Write all of the lines below out again, exactly as they stand.

[Collected data entries]
┄┄┄┄┄┄

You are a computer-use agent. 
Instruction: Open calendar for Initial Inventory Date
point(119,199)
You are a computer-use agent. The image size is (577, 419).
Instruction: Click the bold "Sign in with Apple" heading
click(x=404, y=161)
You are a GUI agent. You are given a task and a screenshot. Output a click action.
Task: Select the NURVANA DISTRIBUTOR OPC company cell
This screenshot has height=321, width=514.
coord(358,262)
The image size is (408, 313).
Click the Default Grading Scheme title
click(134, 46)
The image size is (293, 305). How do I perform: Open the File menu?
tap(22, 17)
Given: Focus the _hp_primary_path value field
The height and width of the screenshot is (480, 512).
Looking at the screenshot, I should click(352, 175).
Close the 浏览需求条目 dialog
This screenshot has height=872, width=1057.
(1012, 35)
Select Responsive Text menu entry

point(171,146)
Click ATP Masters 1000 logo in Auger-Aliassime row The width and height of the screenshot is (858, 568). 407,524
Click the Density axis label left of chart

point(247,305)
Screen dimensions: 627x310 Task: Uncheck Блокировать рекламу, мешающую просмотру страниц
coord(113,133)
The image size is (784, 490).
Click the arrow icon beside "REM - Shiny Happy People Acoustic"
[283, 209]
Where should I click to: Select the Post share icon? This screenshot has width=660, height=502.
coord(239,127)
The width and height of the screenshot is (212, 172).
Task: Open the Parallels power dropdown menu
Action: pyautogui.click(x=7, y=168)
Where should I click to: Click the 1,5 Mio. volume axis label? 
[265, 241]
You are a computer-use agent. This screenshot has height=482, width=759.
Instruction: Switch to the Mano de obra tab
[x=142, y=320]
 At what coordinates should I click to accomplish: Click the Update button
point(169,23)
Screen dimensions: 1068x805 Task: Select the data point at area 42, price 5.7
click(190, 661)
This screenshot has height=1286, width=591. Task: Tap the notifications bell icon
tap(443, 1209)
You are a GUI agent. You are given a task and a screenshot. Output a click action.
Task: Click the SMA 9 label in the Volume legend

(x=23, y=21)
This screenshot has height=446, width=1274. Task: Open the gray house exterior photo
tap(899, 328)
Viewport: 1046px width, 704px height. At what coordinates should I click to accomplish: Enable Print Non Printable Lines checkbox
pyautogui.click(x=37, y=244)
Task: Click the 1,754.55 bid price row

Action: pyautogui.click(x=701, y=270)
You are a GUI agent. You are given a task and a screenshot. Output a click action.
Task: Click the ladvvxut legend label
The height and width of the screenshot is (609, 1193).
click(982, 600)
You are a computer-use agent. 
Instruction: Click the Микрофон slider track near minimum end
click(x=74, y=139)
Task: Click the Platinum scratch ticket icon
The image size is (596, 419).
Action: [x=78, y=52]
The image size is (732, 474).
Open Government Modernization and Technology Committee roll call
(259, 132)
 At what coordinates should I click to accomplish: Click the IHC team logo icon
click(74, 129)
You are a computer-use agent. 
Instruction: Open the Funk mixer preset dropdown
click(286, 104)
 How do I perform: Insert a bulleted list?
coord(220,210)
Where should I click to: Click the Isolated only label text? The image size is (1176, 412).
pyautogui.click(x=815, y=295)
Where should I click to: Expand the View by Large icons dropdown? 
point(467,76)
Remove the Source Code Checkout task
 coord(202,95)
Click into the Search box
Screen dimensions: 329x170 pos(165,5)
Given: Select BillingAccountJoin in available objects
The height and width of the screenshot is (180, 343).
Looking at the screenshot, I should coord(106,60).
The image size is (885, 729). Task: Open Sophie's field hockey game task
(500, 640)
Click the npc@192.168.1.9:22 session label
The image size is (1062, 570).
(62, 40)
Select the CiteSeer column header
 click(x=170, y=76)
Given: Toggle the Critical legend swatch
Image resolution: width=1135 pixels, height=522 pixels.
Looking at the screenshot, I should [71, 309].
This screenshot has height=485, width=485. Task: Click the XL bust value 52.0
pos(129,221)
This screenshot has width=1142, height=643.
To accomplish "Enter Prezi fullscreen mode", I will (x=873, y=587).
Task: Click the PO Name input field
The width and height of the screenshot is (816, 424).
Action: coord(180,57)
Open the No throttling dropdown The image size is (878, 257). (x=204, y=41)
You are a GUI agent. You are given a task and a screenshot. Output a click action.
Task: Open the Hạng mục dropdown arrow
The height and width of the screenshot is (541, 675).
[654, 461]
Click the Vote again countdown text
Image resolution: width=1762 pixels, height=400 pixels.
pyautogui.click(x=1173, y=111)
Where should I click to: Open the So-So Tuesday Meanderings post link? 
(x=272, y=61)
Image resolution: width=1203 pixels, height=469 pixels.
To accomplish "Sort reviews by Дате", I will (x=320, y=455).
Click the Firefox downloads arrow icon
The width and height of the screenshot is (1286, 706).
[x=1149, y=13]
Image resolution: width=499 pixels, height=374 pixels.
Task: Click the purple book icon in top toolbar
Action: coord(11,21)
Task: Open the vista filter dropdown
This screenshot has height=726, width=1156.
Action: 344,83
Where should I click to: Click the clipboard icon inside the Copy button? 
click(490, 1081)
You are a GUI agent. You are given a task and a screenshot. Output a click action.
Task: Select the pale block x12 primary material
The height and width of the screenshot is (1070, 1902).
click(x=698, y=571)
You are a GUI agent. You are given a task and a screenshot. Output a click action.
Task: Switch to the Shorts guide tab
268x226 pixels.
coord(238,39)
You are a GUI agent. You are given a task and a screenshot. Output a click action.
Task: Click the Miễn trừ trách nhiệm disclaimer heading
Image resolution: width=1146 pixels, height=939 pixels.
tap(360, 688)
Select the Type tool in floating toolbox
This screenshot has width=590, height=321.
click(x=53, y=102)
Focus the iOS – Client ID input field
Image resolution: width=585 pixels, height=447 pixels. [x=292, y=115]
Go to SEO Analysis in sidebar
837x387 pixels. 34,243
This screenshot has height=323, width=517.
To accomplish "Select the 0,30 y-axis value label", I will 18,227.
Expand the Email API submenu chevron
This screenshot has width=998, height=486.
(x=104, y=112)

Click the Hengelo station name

┄┄┄┄┄┄

*Final answer*.
You are a computer-use agent. 
Instruction: Open calendar for Initial Inventory Date
point(119,199)
You are a computer-use agent. The image size is (577, 419).
Instruction: Click the bold "Sign in with Apple" heading
click(x=404, y=161)
You are a GUI agent. You are given a task and a screenshot. Output a click action.
Task: Select the NURVANA DISTRIBUTOR OPC company cell
This screenshot has height=321, width=514.
coord(358,262)
The image size is (408, 313).
Click the Default Grading Scheme title
click(134, 46)
The image size is (293, 305). How do I perform: Open the File menu?
tap(22, 17)
Given: Focus the _hp_primary_path value field
The height and width of the screenshot is (480, 512).
Looking at the screenshot, I should click(352, 175).
Close the 浏览需求条目 dialog
This screenshot has height=872, width=1057.
(1012, 35)
Select Responsive Text menu entry

point(171,146)
Click ATP Masters 1000 logo in Auger-Aliassime row The width and height of the screenshot is (858, 568). 407,524
Click the Density axis label left of chart

point(247,305)
Screen dimensions: 627x310 Task: Uncheck Блокировать рекламу, мешающую просмотру страниц
coord(113,133)
The image size is (784, 490).
Click the arrow icon beside "REM - Shiny Happy People Acoustic"
[283, 209]
Where should I click to: Select the Post share icon? This screenshot has width=660, height=502.
coord(239,127)
The width and height of the screenshot is (212, 172).
Task: Open the Parallels power dropdown menu
Action: pyautogui.click(x=7, y=168)
Where should I click to: Click the 1,5 Mio. volume axis label? 
[265, 241]
You are a computer-use agent. This screenshot has height=482, width=759.
Instruction: Switch to the Mano de obra tab
[x=142, y=320]
 At what coordinates should I click to accomplish: Click the Update button
point(169,23)
Screen dimensions: 1068x805 Task: Select the data point at area 42, price 5.7
click(190, 661)
This screenshot has height=1286, width=591. Task: Tap the notifications bell icon
tap(443, 1209)
You are a GUI agent. You are given a task and a screenshot. Output a click action.
Task: Click the SMA 9 label in the Volume legend

(x=23, y=21)
This screenshot has height=446, width=1274. Task: Open the gray house exterior photo
tap(899, 328)
Viewport: 1046px width, 704px height. At what coordinates should I click to accomplish: Enable Print Non Printable Lines checkbox
pyautogui.click(x=37, y=244)
Task: Click the 1,754.55 bid price row

Action: pyautogui.click(x=701, y=270)
You are a GUI agent. You are given a task and a screenshot. Output a click action.
Task: Click the ladvvxut legend label
The height and width of the screenshot is (609, 1193).
click(982, 600)
You are a computer-use agent. 
Instruction: Click the Микрофон slider track near minimum end
click(x=74, y=139)
Task: Click the Platinum scratch ticket icon
The image size is (596, 419).
Action: [x=78, y=52]
The image size is (732, 474).
Open Government Modernization and Technology Committee roll call
(259, 132)
 At what coordinates should I click to accomplish: Click the IHC team logo icon
click(74, 129)
You are a computer-use agent. 
Instruction: Open the Funk mixer preset dropdown
click(286, 104)
 How do I perform: Insert a bulleted list?
coord(220,210)
Where should I click to: Click the Isolated only label text? The image size is (1176, 412).
pyautogui.click(x=815, y=295)
Where should I click to: Expand the View by Large icons dropdown? 
point(467,76)
Remove the Source Code Checkout task
 coord(202,95)
Click into the Search box
Screen dimensions: 329x170 pos(165,5)
Given: Select BillingAccountJoin in available objects
The height and width of the screenshot is (180, 343).
Looking at the screenshot, I should coord(106,60).
The image size is (885, 729). Task: Open Sophie's field hockey game task
(500, 640)
Click the npc@192.168.1.9:22 session label
The image size is (1062, 570).
(62, 40)
Select the CiteSeer column header
 click(x=170, y=76)
Given: Toggle the Critical legend swatch
Image resolution: width=1135 pixels, height=522 pixels.
Looking at the screenshot, I should [71, 309].
This screenshot has height=485, width=485. Task: Click the XL bust value 52.0
pos(129,221)
This screenshot has width=1142, height=643.
To accomplish "Enter Prezi fullscreen mode", I will (x=873, y=587).
Task: Click the PO Name input field
The width and height of the screenshot is (816, 424).
Action: coord(180,57)
Open the No throttling dropdown The image size is (878, 257). (x=204, y=41)
You are a GUI agent. You are given a task and a screenshot. Output a click action.
Task: Open the Hạng mục dropdown arrow
The height and width of the screenshot is (541, 675).
[654, 461]
Click the Vote again countdown text
Image resolution: width=1762 pixels, height=400 pixels.
pyautogui.click(x=1173, y=111)
Where should I click to: Open the So-So Tuesday Meanderings post link? 
(x=272, y=61)
Image resolution: width=1203 pixels, height=469 pixels.
To accomplish "Sort reviews by Дате", I will (x=320, y=455).
Click the Firefox downloads arrow icon
The width and height of the screenshot is (1286, 706).
[x=1149, y=13]
Image resolution: width=499 pixels, height=374 pixels.
Task: Click the purple book icon in top toolbar
Action: coord(11,21)
Task: Open the vista filter dropdown
This screenshot has height=726, width=1156.
Action: 344,83
Where should I click to: Click the clipboard icon inside the Copy button? 
click(490, 1081)
You are a GUI agent. You are given a task and a screenshot. Output a click action.
Task: Select the pale block x12 primary material
The height and width of the screenshot is (1070, 1902).
click(x=698, y=571)
You are a GUI agent. You are given a task and a screenshot. Output a click action.
Task: Switch to the Shorts guide tab
268x226 pixels.
coord(238,39)
You are a GUI agent. You are given a task and a screenshot. Output a click action.
Task: Click the Miễn trừ trách nhiệm disclaimer heading
Image resolution: width=1146 pixels, height=939 pixels.
tap(360, 688)
Select the Type tool in floating toolbox
This screenshot has width=590, height=321.
click(x=53, y=102)
Focus the iOS – Client ID input field
Image resolution: width=585 pixels, height=447 pixels. [x=292, y=115]
Go to SEO Analysis in sidebar
837x387 pixels. 34,243
This screenshot has height=323, width=517.
To accomplish "Select the 0,30 y-axis value label", I will 18,227.
Expand the Email API submenu chevron
This screenshot has width=998, height=486.
(x=104, y=112)

Click the Hengelo station name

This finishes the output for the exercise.